Bear's last meal: Fresh goat

A 320-pound black bear that made the fatal mistake of thinking a domesticated goat was fair game spent his last hours in a locked cage at the Douglas County Jail sallyport before being euthanized Friday.

The grim task fell to Nevada Division of Wildlife biologist Carl Lackey who said the goat's owners made it easy for the bear to kill its prey.

"That poor bear," Lackey said. "I have to euthanize him because those people made it about as easy for the bear as possible. The goat was in an unprotected pen at night next to Clear Creek and in all the thick brush.

"The bear was doing what comes naturally. They are opportunistic predators. It had killed the goat and was going to eat it," Lackey said.

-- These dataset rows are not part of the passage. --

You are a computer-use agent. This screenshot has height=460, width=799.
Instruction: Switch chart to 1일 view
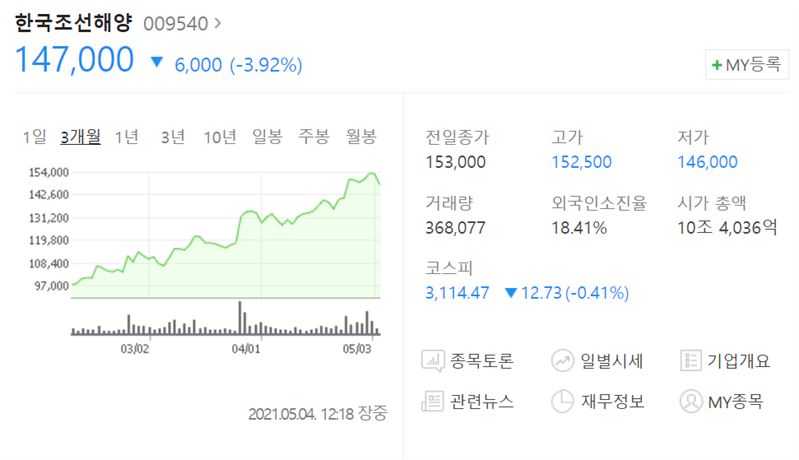[x=35, y=137]
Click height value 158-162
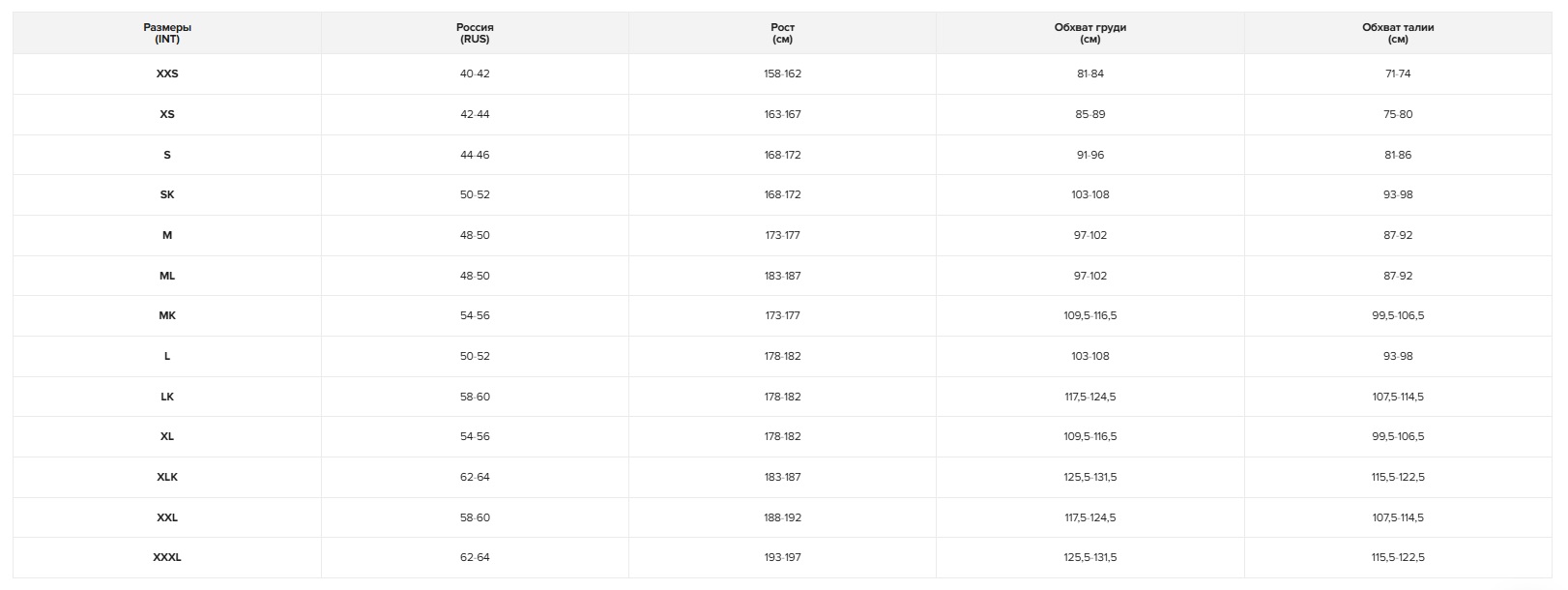This screenshot has width=1568, height=590. (782, 74)
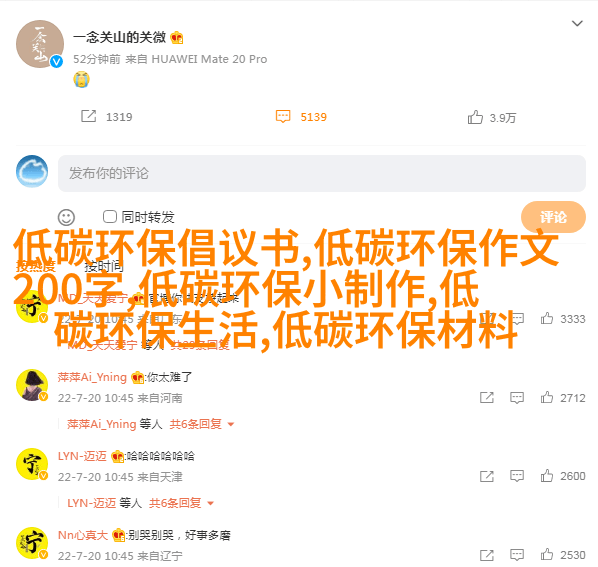
Task: Reply to LYN-迈迈's comment
Action: tap(517, 476)
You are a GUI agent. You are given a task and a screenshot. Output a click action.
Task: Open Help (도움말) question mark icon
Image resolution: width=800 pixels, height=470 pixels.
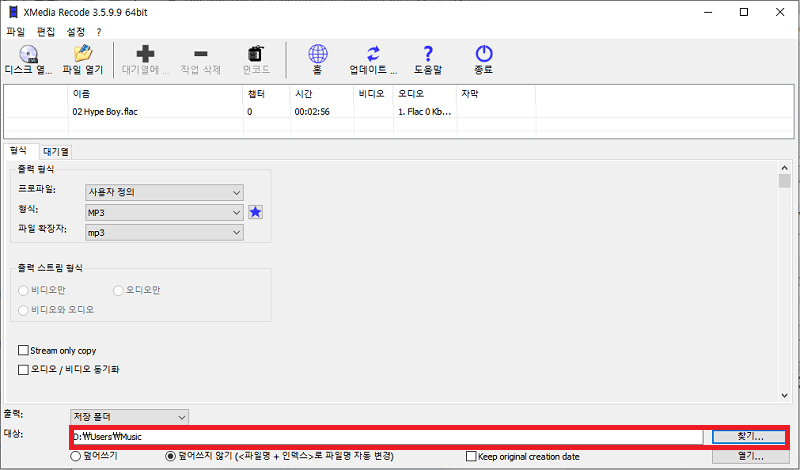tap(428, 54)
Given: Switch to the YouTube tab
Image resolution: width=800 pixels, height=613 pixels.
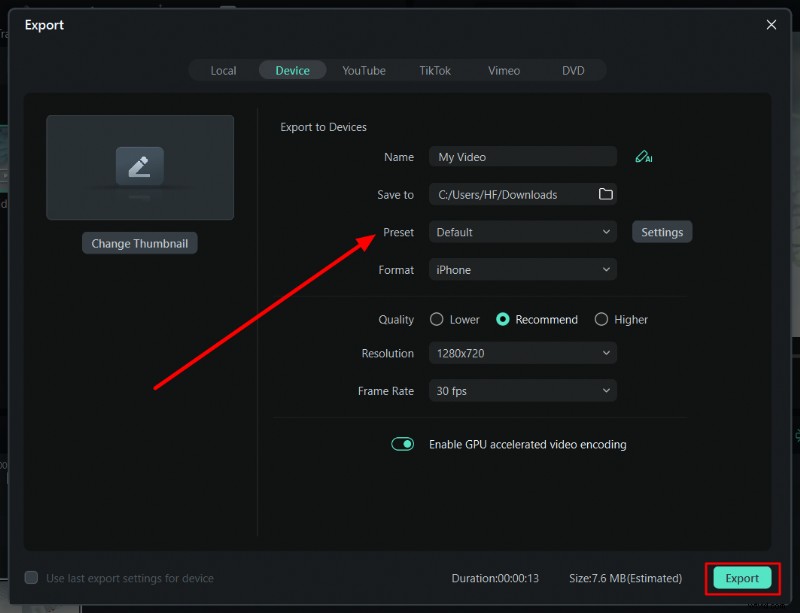Looking at the screenshot, I should [x=363, y=70].
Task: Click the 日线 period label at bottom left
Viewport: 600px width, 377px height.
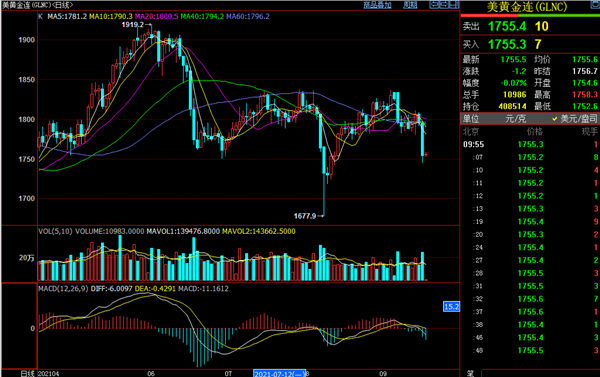Action: tap(28, 374)
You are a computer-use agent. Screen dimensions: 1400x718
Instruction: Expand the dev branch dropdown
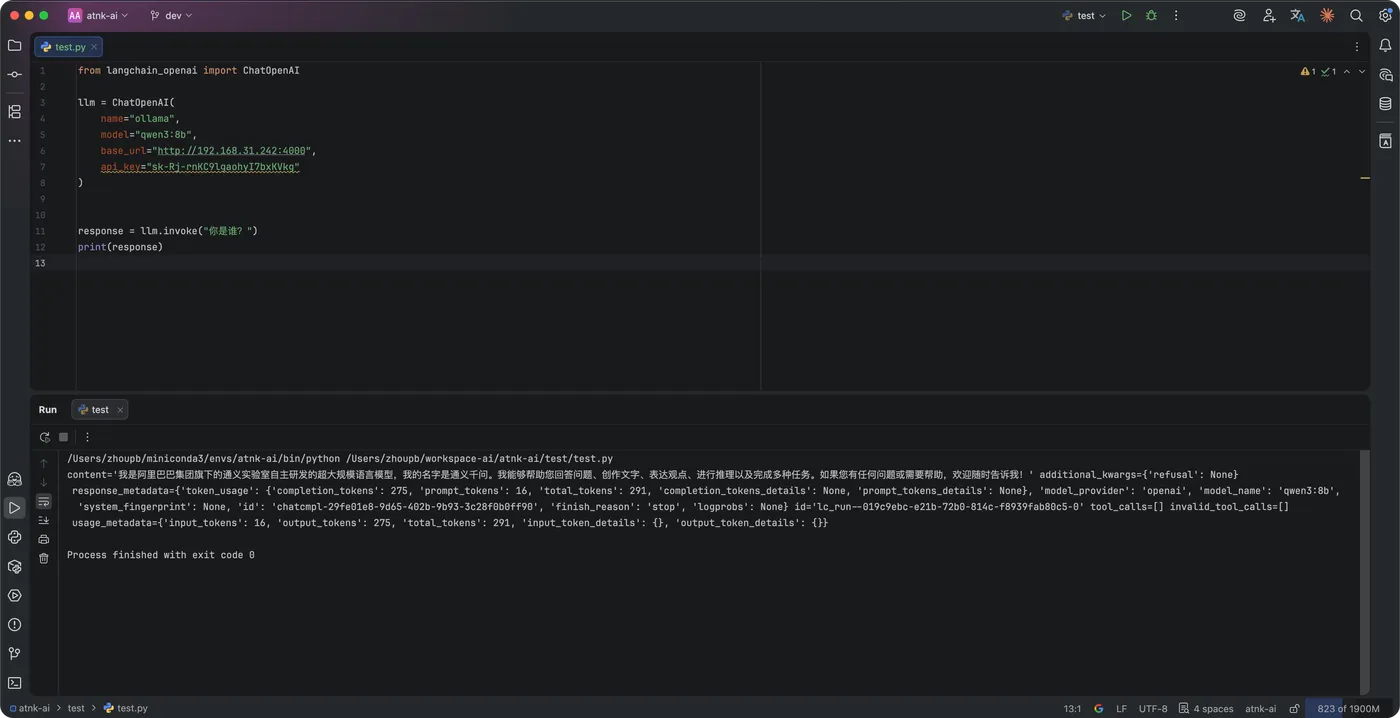coord(172,15)
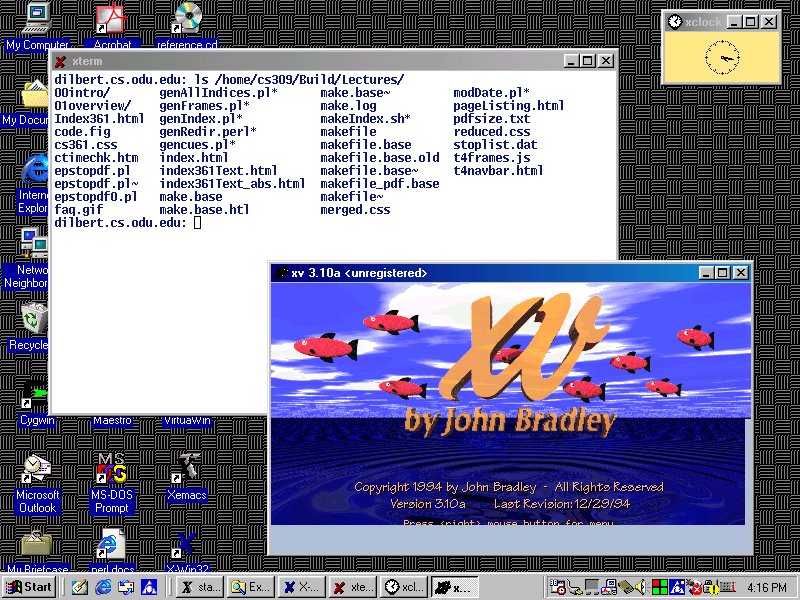Open the Acrobat desktop icon
This screenshot has width=800, height=600.
pyautogui.click(x=112, y=18)
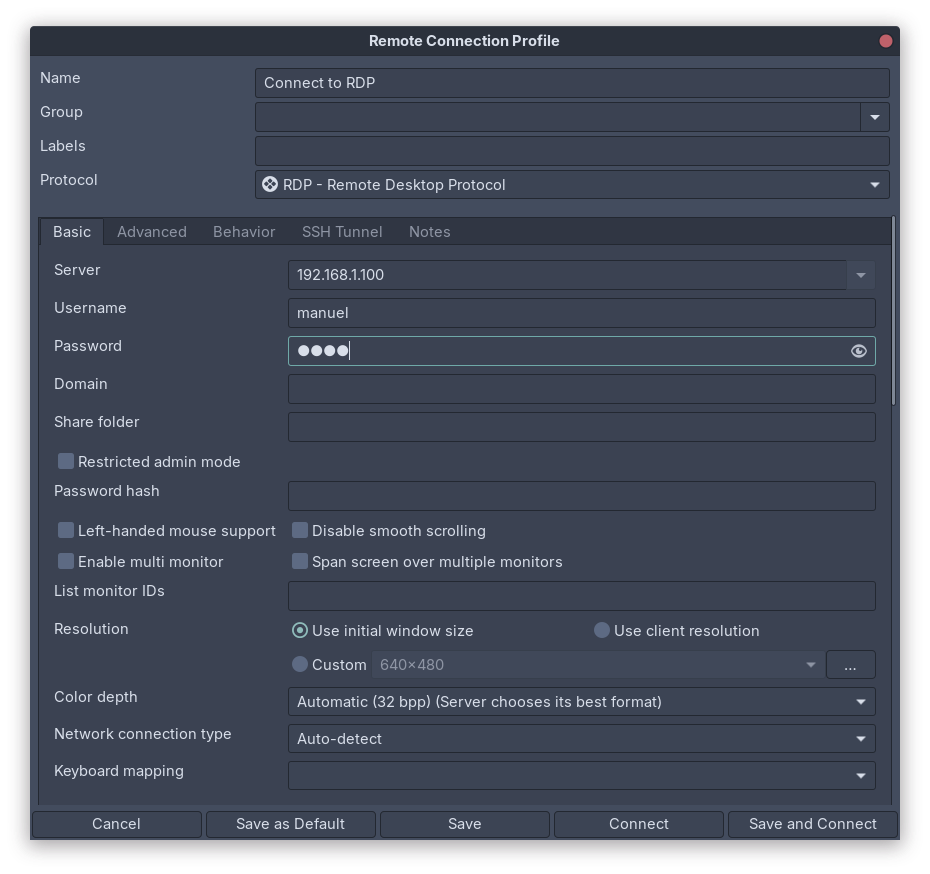930x874 pixels.
Task: Open the Group dropdown
Action: tap(874, 117)
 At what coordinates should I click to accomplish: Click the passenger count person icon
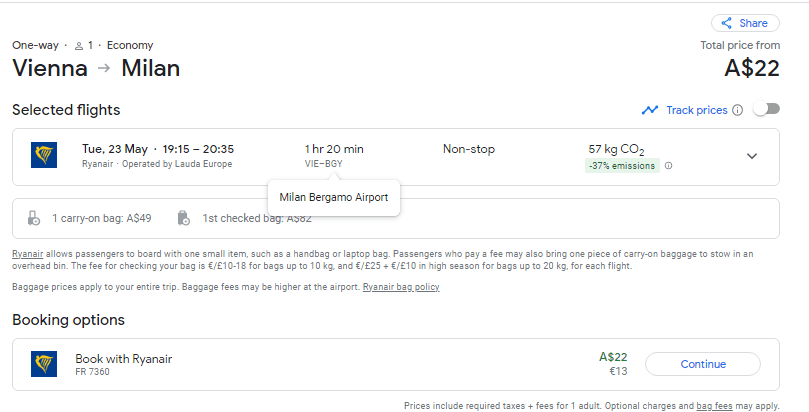click(x=79, y=45)

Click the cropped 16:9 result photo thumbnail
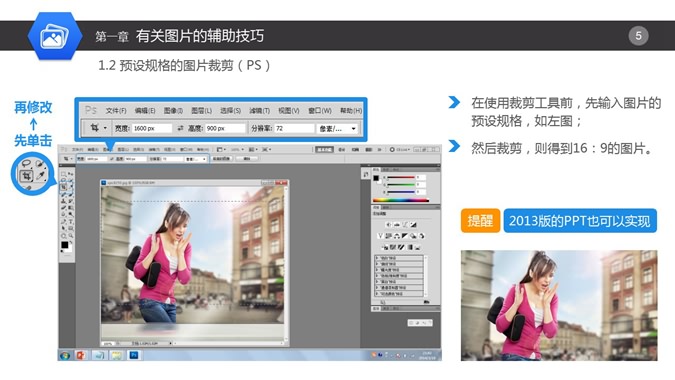click(x=559, y=306)
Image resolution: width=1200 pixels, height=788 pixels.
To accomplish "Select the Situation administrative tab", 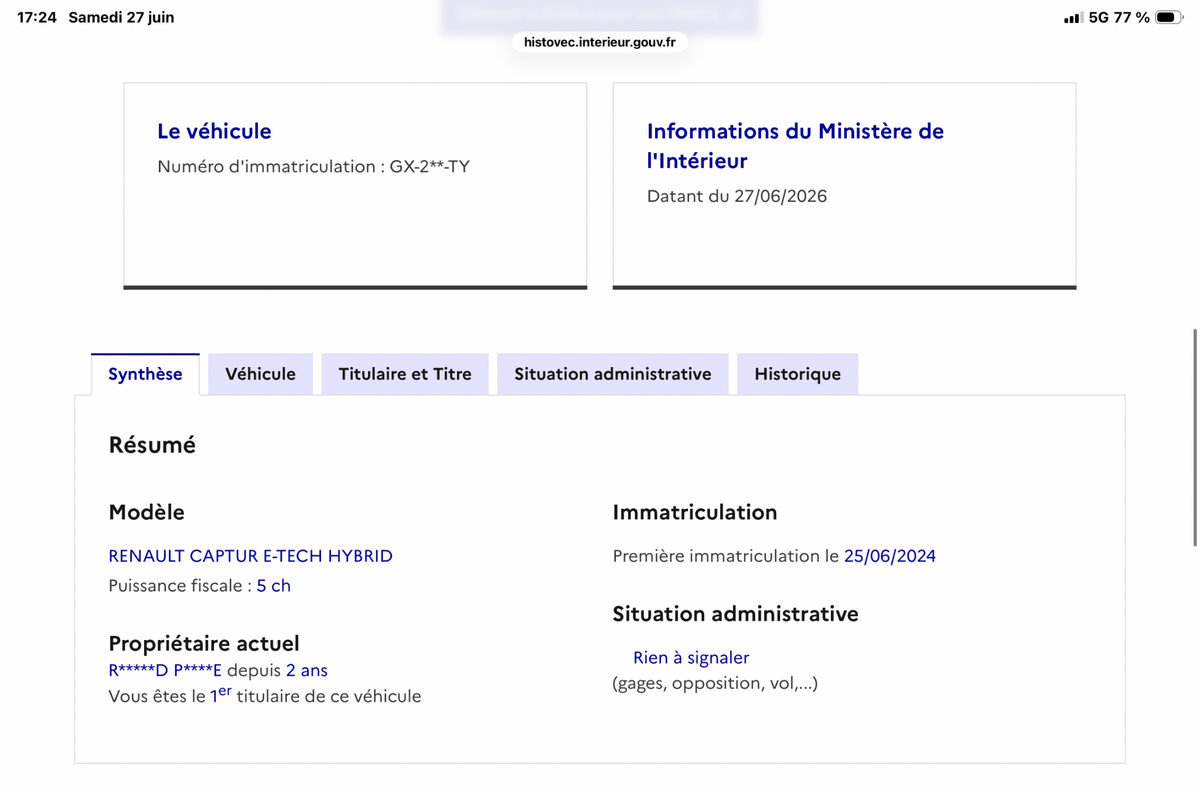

"If they (the owners) had taken the necessary precautions, the bear would be fine," Lackey said. "People up in that area still leave their trash out."

He said the goat's owners were upset that the bear had to be destroyed.

"They didn't want to see the bear killed, but we don't have much of a choice," he said. "Once bears develop a taste, they keep doing it."

The bear spent its final hours outside the Douglas County Jail building because Lackey said he had logistics problems between trapping another bear in a parking garage at Lake Tahoe and dispatching the Clear Creek bear.

Douglas County Sheriff's Sgt. Tom Mezzetta said Lackey contacted him to find out if the jail had a "shady, secure spot."

The animal, locked in a bear-proof cage, was housed outside the jail for a few hours Friday morning and never came in contact with any inmates.

Lackey picked up the bear about 12:30 p.m.

He said the bear would be tranquilized, then shot.

"I don't use drugs because then the animal has to be incinerated," he said. "I put the carcass out where scavengers can get to it. It goes back to the wild."

Lackey said he hoped people would learn from what happened to the bear and the goat.

"It's like Jurassic Park out there," he said.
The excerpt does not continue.